The VIVO Harvester is a library of tools written in Java for exporting data from external systems and importing it into VIVO. The code is released in two ways, as a debian file and as tar file. Linux machines that use apt-get style repositories (debian, ubuntu) can install the debian file by downloading it and using dpkg -i filename.deb to install. The tarball can be unpacked on any OS where java is supported and run.

Walk-through Videos

In addition to the wiki information, screencasts of example harvester runs using the 1.0 version of the harvester can be found
here

Requirements

Required Software
- Sun Java 6
- Maven (maven2 or maven3): This is required to compile the code. It automatically handles the retrieval of any third-party dependencies, performs code compilation, and performs unit tests.
- Subversion: This is required for code checkout
Deb Version
*The debian package installs itself into the /usr/share/vivo/harvester/ directory. It should prompt before updating config files when installing a new version of the harvester over an old version.
Tarball
- Unpacks into any directory you wish and can be run with no additional installation. This is a great option if you don't have root access on the machine you're working on.

Execution

For an overview of the components used and how they work together in a harvest, see Typical harvest

There are two ways to run the VIVO Harvester either as command-line tools (useful in a bash script) or use it as a Java library. We'll cover both ways.

Command-Line

All the Harvester tools, when used via the command-line share some common parameters and parameter formats. General information about the Harvester tools on the command-line can be found at Harvester Tools.

Bash Scripts

DEPRECATED – the struckout text is only for harvester 1.1.1 and previous versions

The first thing you should do is open your Environment Config File and make sure everything is in order. This file is located in scripts/env. Next you should look at your vivo configuration file to make sure this points to your VIVO installation. This file is located in config/models/vivo.xml. You can check out our example scripts or our walk throughs for how to create a bash file using the environment file.

Starting with the Harvester 1.2, there are several example scripts that now ship in the example-scripts folder.

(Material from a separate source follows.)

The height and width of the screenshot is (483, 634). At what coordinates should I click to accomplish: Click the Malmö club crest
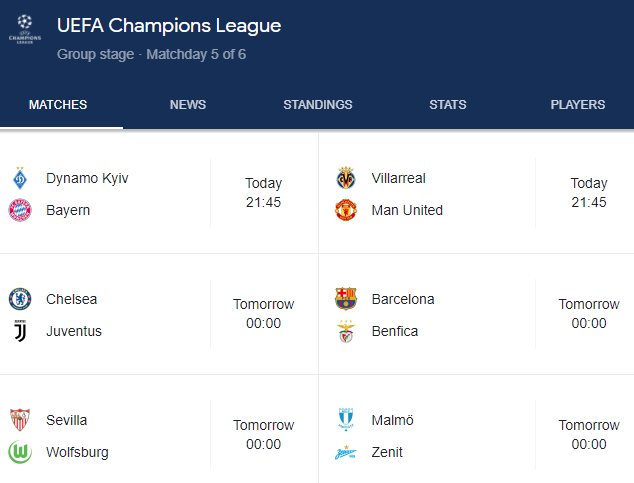pos(346,420)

Following is a walkthru for each of them:

National Data Source Examples
- PubMed
- MODS
Local Data Source Examples
- JDBC
  - PeopleSoft(UF)
  - DSR(UF)
- D2RMap
- CSV

Other things

RecordHandlers
*Backup segments of the harvest process
Temporary Models as used by the harvester
*XPathTool use in the Environment Config File

Library

Using the harvester as a library works well when you want to embed it's functionality into an already existing java application. Utilizing the tools are straightforward. See our Javadoc [1] documentation for specifics on each tool. A working example harvest is also shipped starting with the harvester 1.0 release. See the DemoPSMerge.java file included the demos folder.

Data Workflow

These images are diagrams to show how the data flows in some example cases.

National data	Local data	Generalized

External Data Source - This is the foreign source
Fetch - Retrieves data from foreign source
Raw Data - A simple database or as simple XML
Translate - Turns the raw data into RDF
RDF - RDF models which can be dumped into RDF/XML.
Score] - First find similarities and rate them, second determine and apply matches based on a threshold of difference.
Qualify - Changes any unmatched data
Transfer (Update) - move into a vivo model (through an update process if possible.)
Vivo - Final model in RDF visible from the webapp. |
PubmedFetch
JDBCFetch
Fetch

Tools

The harvester is a collection of tools. Each of the following pages has detailed information about how to use that tool, what parameters it takes, and what methods it exposes. Please refer to these pages for more information on how to use each of the tools for the VIVO Harvester.

Fetch
- OAIFetch
- NIHFetch
  - PubmedFetch
  - NLMJournalFetch
- RDB Harvesters
  - JDBCFetch
  - D2RMapFetch
Translate
- GlozeTranslator
- SPARQLTranslator
- XSLTranslator
Score/Match
Transfer
Diff
Qualify
Utilities

Upgrading

Currently the VIVO Harvester does not have an upgrade path, as all previous versions were considered beta versions. With the 1.0 release you can expect all subsequent releases follow standard software upgrade guidelines.